考えようによっては、日本人がドイツ語を学ぶというのは、独文科とかになるし、当然文学や音楽ということだから、舞台発音のほうがよいというのもあるのかもしれない。
それで、なんでこの奇っ怪な舞台発音ができたかだが、ウィキペディアとかみると、19世紀末らしいのだが、それにしてもこんなアルヴィオラ・トリルを使うのかとぼんやり疑問に思っていた。
が、ふと、これって、偽イタリア語じゃね?と思った。
モーツアルトのオペラ、『後宮からの誘拐』、『フィガロの結婚』、『ドン・ジョヴァンニ』、『コシ・ファン・トゥッテ』は全部イタリア語で、『魔笛』だけがドイツ語。その理由は知ってはいたが、それにしても、モーツアルトの時代、オペラというのはイタリア語でやるものだったのだろうし、彼自身の旅人生や父親の葛藤を見ても、イタリア志向であることがわかる。それがこの舞台発音のアルヴィオラ・トリルの”r”なんかと関係しているんじゃないか。
![]() 反音楽史 |
紹介文に「モーツァルトは名前をイタリアふうに書き換えた。なぜ、ヴィヴァルディは二百年以上も音楽史から消されていた。なぜ、真実の音楽史をスリリングに解き明かす!ドイツ人がでっちあげた虚構をあばく」とあり、興味を引くように、やや偽悪的に書かれているが、音楽史という点ではパウル・ベッカーの音楽史をたたき台にしているという他は、著者。石井宏が詳しいモーツアルトの話に、各種面白挿話をまとめた感じがした。読んで、まあ、そういうことだよねと思った。サリエリもイタリア人だし。

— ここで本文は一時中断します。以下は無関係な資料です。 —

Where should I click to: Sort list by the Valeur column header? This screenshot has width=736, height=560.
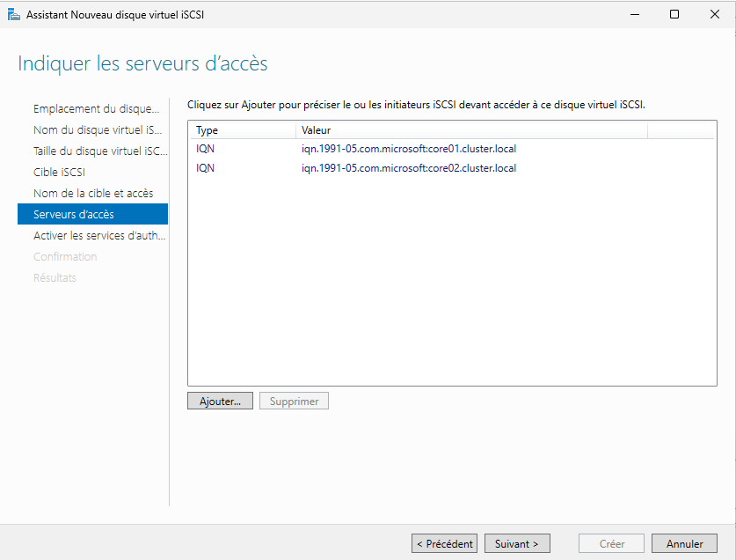[x=470, y=130]
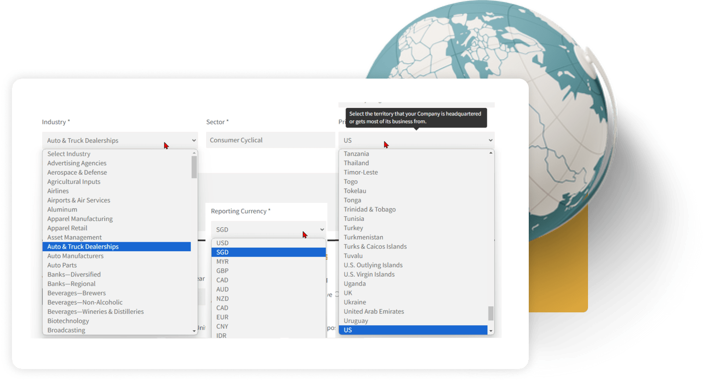The width and height of the screenshot is (706, 381).
Task: Open the territory dropdown showing US
Action: 416,140
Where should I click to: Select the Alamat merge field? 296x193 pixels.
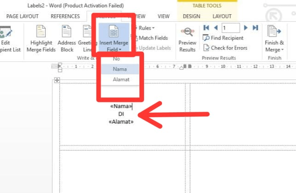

本書の趣向はそれはそれとして、もう一つ以前からなんとなく、クラッシック音楽というジャンル自体、ベートーヴェンの創作なんじゃないかというのも、この本で少し納得した。ヘンデルについても、ああ、やっぱりそうじゃんとか思った。このあたり猫猫先生風味ではあるな。
とはいえ、自分としては、「反音楽史」という着想の面白さより、ベートーヴェンからブラームスが出てくるまでのドイツのクラッシック音楽というのは、かなり芸術性が高いものだなとしみじみ思うようになった。
あと、シューマンからブラームス、そしてそこからドボルザークという流れで、ブラームスがこのベートーヴェン的なクラッシック音楽を立て直したというの感じがしてきた。なので、これはこれでいいじゃんという感じである。
まあ、難しいこと抜きにして、以前よりクラッシック音楽が自分には楽しくなったので満足だし、本書もふつうに読んで面白かった。
もし、音楽に関心があって未読だったら、エンタテイメント感覚でこの本、軽く読んでみるといいですよ。